Because of those increases and a brightening economy, states saw their revenue increase by an average of 4.5% over the last three months. That is still only about half the increase in national economic output.
Medicaid, the federal-state health-care program for the poor, continued to account for about one-fifth of state spending despite severe cuts. All 50 states have frozen or cut Medicaid payments to doctors and hospitals and limited spending for prescription drugs; 34 states have restricted enrollment; 32 have cut benefits; and 32 states have increased the amount Medicaid patients must pay for medical services and medications.

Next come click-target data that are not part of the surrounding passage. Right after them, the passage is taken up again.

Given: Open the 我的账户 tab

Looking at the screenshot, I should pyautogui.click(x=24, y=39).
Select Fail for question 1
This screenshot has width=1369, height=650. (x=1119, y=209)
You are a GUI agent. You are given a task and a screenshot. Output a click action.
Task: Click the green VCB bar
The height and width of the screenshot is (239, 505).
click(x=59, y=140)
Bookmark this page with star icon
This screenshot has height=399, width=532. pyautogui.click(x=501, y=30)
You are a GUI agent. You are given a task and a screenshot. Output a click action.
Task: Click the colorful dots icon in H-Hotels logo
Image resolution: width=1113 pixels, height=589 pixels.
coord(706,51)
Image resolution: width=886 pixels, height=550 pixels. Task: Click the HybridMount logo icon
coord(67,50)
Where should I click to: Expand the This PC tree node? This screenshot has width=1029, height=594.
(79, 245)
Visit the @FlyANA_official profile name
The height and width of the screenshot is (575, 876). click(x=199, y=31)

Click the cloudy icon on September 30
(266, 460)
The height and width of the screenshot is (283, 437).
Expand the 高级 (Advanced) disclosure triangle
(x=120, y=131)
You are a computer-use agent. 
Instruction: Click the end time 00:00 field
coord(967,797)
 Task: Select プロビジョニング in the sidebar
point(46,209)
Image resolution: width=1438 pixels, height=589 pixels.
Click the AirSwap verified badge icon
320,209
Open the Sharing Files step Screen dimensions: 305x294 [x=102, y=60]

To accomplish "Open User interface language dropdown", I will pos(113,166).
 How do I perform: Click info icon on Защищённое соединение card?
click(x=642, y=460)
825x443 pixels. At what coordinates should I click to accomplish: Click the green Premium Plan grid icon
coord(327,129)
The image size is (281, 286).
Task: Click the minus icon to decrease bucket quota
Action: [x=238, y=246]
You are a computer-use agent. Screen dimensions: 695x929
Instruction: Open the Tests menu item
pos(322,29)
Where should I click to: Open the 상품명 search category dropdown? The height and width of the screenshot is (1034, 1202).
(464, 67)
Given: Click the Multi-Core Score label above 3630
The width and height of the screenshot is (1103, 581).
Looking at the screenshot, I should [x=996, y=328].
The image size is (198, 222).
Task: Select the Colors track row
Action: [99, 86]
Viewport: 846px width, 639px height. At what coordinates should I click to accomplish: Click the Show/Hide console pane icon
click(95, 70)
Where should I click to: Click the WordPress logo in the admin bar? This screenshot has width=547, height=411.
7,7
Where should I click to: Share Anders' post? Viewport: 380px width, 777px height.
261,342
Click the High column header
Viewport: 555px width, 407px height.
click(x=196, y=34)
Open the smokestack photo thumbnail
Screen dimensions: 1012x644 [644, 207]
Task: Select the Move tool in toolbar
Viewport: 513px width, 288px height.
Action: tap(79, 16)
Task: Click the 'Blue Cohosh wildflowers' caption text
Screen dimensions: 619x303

But because of increases in the number of people without health insurance and double-digit health-care inflation, Medicaid spending grew by 9.3% last year and is expected to grow by as much as 5% this year, Pattison said, predicting that statehouses would be forced to impose further Medicaid cuts or “disproportionate cuts elsewhere or to raise taxes.”
Representatives of the nation’s largest mental-health advocacy group said previous Medicaid cuts had already made it harder for the mentally ill to get treatment and medications.
“We implore the nation’s governors to stop making further reductions to a public mental health system that is undergoing an extraordinary crisis of its own,” said the heads of the American Psychiatric Assn., the National Alliance for the Mentally Ill and the National Mental Health Assn.